CTAB extraction of DNA and RNA of respiratory samples for microbial work v1

This extraction method is modified from Griffiths et al 2000 Applied Environmental Microbiology 66(12): 5488–5491 and DeAngelis et al 2009 ISME Journal 3 pp 168-178. In comparison with DNA extraction kits, nucleic acid yields tend to be higher, though it is more laborious for larger numbers of samples.The extraction uses CTAB and Phenol:Chloroform:Isoamyl alcohol for lysis and the precipitation of nucleic acid is PEG based. An alternative to bead-beating is described, which should only be used for extracting DNA from cultured isolates.
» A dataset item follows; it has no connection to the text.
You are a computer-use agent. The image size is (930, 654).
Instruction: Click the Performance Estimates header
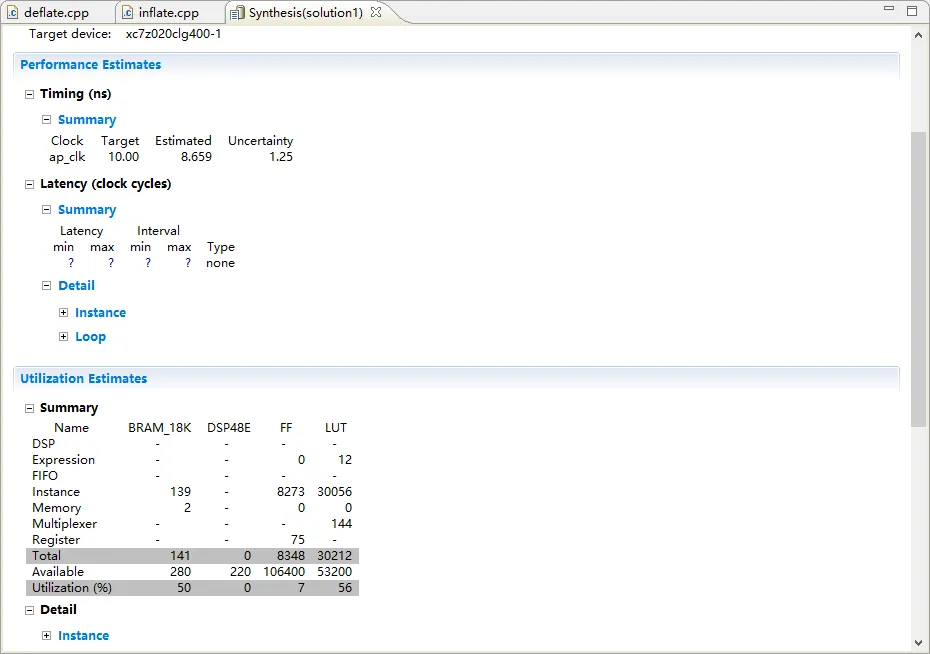(x=91, y=65)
Bead-beating is avoided in this case in order to minimise shearing of DNA prior to genomic DNA sequencing.For all other samples use bead-beating is recommended. This Protocol will cover the extraction of the following sample types; Bacterial isolates Upper respiratory tract swabs (nasal and throat swabs) Upper respiratory tract lavage and aspirates (nasopharyngeal aspirate, endotracheal aspirate, nasal lavage, Mouth wash) Saliva Sputum (expectorated spontaneously produced, and induced sputum) Upper and lower respiratory tract synthetic absorptive matrix (SAM) strips Lower respiratory tract samples obtained via bronchoscopy - lung brushes, bronchoalveolar lavage and pleural fluid Lung tissue – human or mouse Lung biopsies Cerebral spinal fluid (CSF) This is a double extraction protocol, you are adding a second volume of Phenol:Chloroform:Isoamyl alcohol to each sample, precipitating two aqueous phases per sample and then recombining the resulting DNA pellets.This approach significantly increases the yield of DNA from samples and strains.